▸ TASK TO CARRY OUT
Every line from the one with "Click the ¥876.00" through the end of the records below should be restated word for word, and nothing outside that span.

Stored entries
□ □ □ □

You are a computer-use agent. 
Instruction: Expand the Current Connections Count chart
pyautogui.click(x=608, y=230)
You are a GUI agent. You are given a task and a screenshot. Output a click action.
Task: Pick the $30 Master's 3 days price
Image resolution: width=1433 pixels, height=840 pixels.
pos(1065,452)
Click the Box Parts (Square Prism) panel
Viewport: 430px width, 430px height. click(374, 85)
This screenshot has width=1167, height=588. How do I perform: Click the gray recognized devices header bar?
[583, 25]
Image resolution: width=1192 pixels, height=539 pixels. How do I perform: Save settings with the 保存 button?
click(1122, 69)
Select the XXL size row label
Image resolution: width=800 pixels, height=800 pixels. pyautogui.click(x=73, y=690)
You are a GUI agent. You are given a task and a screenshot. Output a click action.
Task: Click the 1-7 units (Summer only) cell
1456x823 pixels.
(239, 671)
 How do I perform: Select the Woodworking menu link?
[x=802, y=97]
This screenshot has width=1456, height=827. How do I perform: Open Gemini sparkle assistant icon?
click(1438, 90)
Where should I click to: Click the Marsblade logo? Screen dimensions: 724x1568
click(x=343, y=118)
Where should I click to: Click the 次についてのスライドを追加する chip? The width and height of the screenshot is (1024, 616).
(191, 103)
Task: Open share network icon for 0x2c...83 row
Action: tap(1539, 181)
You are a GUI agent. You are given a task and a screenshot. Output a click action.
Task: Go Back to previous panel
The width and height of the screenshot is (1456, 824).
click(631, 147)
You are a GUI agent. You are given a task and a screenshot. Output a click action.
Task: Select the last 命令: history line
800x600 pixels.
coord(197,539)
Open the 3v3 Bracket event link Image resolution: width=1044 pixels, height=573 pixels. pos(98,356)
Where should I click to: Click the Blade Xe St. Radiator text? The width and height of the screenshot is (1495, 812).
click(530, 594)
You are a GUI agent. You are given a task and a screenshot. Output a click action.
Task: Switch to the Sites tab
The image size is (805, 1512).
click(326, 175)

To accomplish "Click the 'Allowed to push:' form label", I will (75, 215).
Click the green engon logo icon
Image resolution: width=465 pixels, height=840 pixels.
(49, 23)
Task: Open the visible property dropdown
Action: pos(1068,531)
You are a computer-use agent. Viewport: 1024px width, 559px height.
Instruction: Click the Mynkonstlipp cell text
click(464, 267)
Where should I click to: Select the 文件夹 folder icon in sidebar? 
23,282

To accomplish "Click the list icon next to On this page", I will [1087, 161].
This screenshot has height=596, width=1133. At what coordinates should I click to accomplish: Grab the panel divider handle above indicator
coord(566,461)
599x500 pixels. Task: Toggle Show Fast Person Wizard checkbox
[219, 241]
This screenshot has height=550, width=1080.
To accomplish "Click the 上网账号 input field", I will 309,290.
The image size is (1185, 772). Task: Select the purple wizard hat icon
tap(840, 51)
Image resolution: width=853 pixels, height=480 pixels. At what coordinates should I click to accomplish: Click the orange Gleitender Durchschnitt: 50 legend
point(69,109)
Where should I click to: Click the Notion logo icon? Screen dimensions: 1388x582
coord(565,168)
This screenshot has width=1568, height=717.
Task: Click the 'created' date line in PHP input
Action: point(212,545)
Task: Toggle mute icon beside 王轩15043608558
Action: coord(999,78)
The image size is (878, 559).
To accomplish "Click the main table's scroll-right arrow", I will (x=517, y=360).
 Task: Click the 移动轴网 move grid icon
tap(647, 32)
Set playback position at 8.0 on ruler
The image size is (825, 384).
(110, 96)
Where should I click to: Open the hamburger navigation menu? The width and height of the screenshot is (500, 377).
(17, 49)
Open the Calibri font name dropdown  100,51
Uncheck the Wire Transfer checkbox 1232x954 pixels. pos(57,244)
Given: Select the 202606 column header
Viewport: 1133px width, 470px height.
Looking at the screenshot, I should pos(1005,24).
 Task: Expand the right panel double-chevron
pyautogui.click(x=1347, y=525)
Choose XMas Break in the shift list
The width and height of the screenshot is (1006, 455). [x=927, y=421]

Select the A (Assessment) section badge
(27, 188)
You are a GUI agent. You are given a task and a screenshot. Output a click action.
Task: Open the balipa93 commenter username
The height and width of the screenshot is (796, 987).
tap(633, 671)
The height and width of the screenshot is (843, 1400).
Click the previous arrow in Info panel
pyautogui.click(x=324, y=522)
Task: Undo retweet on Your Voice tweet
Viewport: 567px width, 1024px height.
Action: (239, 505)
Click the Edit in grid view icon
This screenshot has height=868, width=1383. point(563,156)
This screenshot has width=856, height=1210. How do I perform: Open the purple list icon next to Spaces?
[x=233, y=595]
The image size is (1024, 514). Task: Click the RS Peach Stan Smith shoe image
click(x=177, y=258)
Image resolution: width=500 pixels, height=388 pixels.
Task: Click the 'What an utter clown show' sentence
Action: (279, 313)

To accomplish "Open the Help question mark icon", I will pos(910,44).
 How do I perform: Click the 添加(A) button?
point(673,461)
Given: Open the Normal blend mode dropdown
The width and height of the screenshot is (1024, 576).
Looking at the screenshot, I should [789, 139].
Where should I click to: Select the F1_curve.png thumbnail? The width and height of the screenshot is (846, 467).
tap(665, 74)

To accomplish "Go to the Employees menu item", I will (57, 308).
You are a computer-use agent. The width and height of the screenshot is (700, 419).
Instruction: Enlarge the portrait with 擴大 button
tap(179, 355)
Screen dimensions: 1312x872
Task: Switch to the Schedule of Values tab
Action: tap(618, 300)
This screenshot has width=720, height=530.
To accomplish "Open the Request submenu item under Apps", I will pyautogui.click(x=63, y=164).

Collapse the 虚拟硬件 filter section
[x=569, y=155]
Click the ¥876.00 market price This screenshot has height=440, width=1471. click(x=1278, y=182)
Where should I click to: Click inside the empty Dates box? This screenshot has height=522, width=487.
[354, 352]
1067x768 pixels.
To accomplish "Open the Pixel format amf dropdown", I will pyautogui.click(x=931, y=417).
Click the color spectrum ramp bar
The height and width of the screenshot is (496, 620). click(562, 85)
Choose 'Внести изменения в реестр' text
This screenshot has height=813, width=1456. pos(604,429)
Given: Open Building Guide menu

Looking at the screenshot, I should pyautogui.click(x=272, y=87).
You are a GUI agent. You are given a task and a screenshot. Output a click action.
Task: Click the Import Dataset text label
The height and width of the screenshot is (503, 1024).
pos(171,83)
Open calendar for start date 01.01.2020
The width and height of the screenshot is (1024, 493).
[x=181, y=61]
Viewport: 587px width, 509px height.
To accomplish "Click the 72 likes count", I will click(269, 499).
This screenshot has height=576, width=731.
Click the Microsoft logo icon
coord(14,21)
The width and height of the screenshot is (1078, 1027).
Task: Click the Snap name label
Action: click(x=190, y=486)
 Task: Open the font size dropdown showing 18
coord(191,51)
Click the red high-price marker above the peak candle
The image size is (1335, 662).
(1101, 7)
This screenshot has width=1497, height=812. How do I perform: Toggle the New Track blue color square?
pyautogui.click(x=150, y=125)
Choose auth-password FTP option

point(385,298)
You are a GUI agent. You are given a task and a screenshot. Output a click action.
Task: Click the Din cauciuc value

□ □ □ □

▸ FINAL ANSWER
Click the ¥876.00 market price This screenshot has height=440, width=1471. click(x=1278, y=182)
Where should I click to: Click inside the empty Dates box? This screenshot has height=522, width=487.
[354, 352]
1067x768 pixels.
To accomplish "Open the Pixel format amf dropdown", I will pyautogui.click(x=931, y=417).
Click the color spectrum ramp bar
The height and width of the screenshot is (496, 620). click(562, 85)
Choose 'Внести изменения в реестр' text
This screenshot has height=813, width=1456. pos(604,429)
Given: Open Building Guide menu

Looking at the screenshot, I should pyautogui.click(x=272, y=87).
You are a GUI agent. You are given a task and a screenshot. Output a click action.
Task: Click the Import Dataset text label
The height and width of the screenshot is (503, 1024).
pos(171,83)
Open calendar for start date 01.01.2020
The width and height of the screenshot is (1024, 493).
[x=181, y=61]
Viewport: 587px width, 509px height.
To accomplish "Click the 72 likes count", I will click(269, 499).
This screenshot has height=576, width=731.
Click the Microsoft logo icon
coord(14,21)
The width and height of the screenshot is (1078, 1027).
Task: Click the Snap name label
Action: click(x=190, y=486)
 Task: Open the font size dropdown showing 18
coord(191,51)
Click the red high-price marker above the peak candle
The image size is (1335, 662).
(1101, 7)
This screenshot has width=1497, height=812. How do I perform: Toggle the New Track blue color square?
pyautogui.click(x=150, y=125)
Choose auth-password FTP option

point(385,298)
You are a GUI agent. You are given a task and a screenshot. Output a click action.
Task: Click the Din cauciuc value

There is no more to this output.